┌─ DONNÉES FOURNIES

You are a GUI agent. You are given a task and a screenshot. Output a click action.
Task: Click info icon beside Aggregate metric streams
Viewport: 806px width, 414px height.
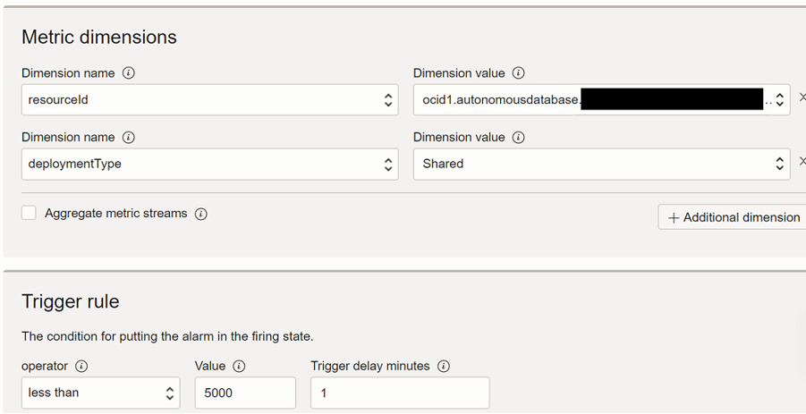(x=201, y=215)
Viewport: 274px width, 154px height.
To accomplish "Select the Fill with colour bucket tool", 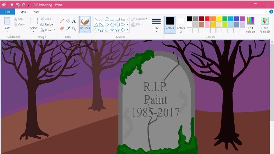I will pyautogui.click(x=68, y=21).
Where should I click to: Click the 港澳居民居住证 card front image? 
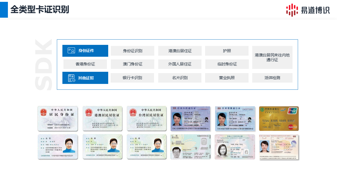[x=102, y=118]
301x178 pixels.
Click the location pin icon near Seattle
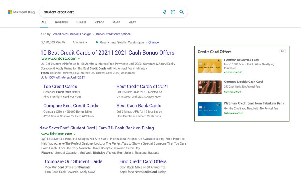97,42
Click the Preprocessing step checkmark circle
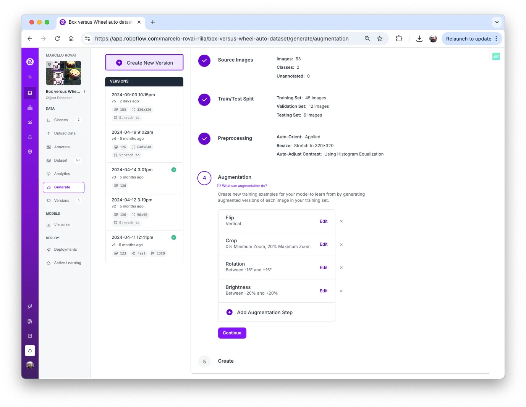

└─

**CONSIGNES À SUIVRE:** Recopiez telles quelles les lignes, de celle qui contient « Where should I » jusqu'à la toute dernière ligne incluse. Laissez les images de côté dans votre réponse.

**RÉPONSE ÉCRITE:**
Where should I click to: Click the 港澳居民居住证 card front image? 
[x=102, y=118]
301x178 pixels.
Click the location pin icon near Seattle
97,42
Click the Preprocessing step checkmark circle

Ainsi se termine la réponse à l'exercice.